AIM OF THE EXERCISE:
Among the records that follow, set down only the lines from the one containing "Given: Open the Expense Report dropdown" to the one containing "Viewport: 1372px width, 890px height.", both included, exactly.

WORKING DATA:
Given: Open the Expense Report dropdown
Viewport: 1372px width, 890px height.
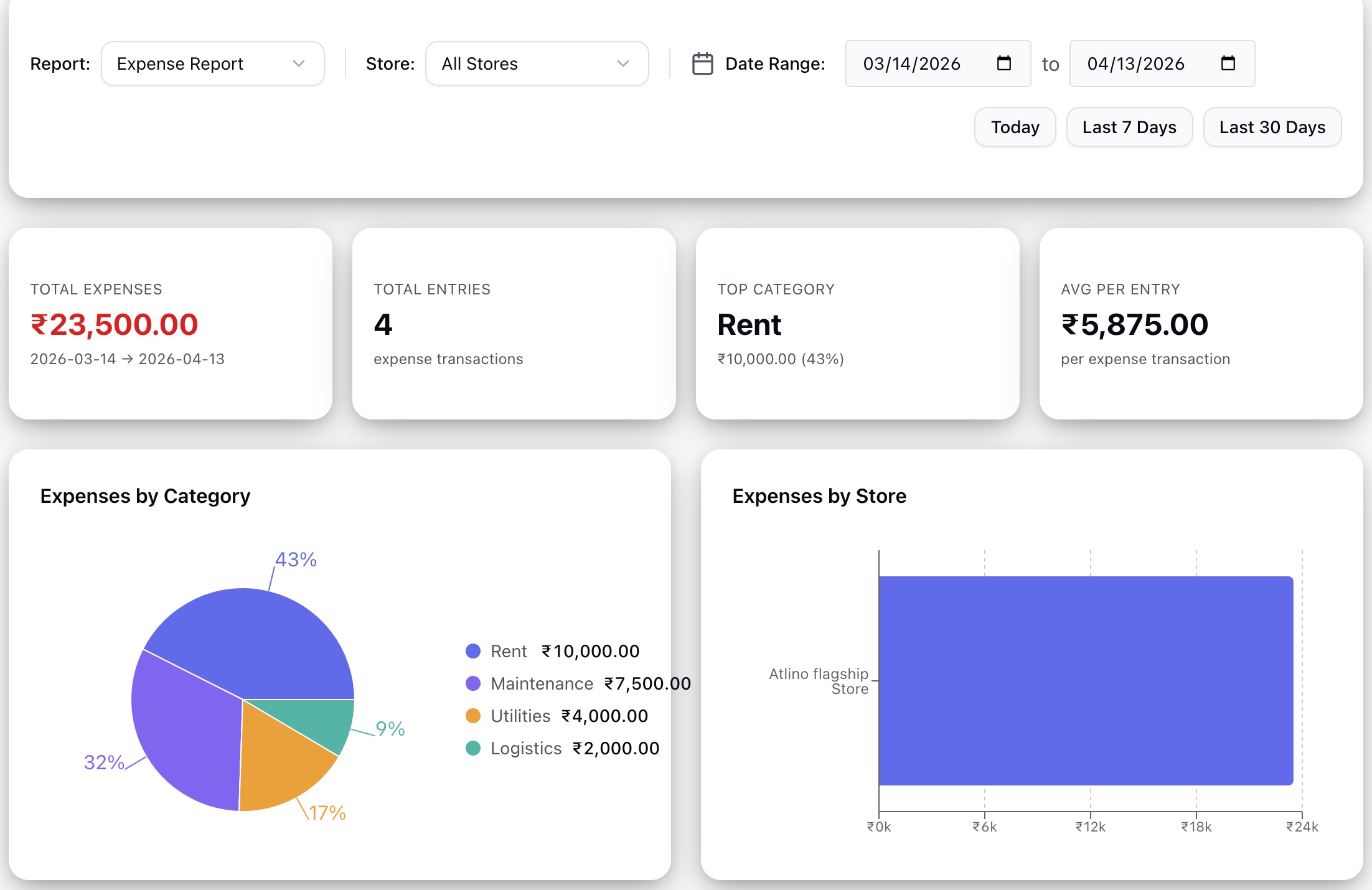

...

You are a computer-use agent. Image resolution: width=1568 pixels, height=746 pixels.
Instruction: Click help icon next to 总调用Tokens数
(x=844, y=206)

FINAL ANSWER:
Given: Open the Expense Report dropdown
Viewport: 1372px width, 890px height.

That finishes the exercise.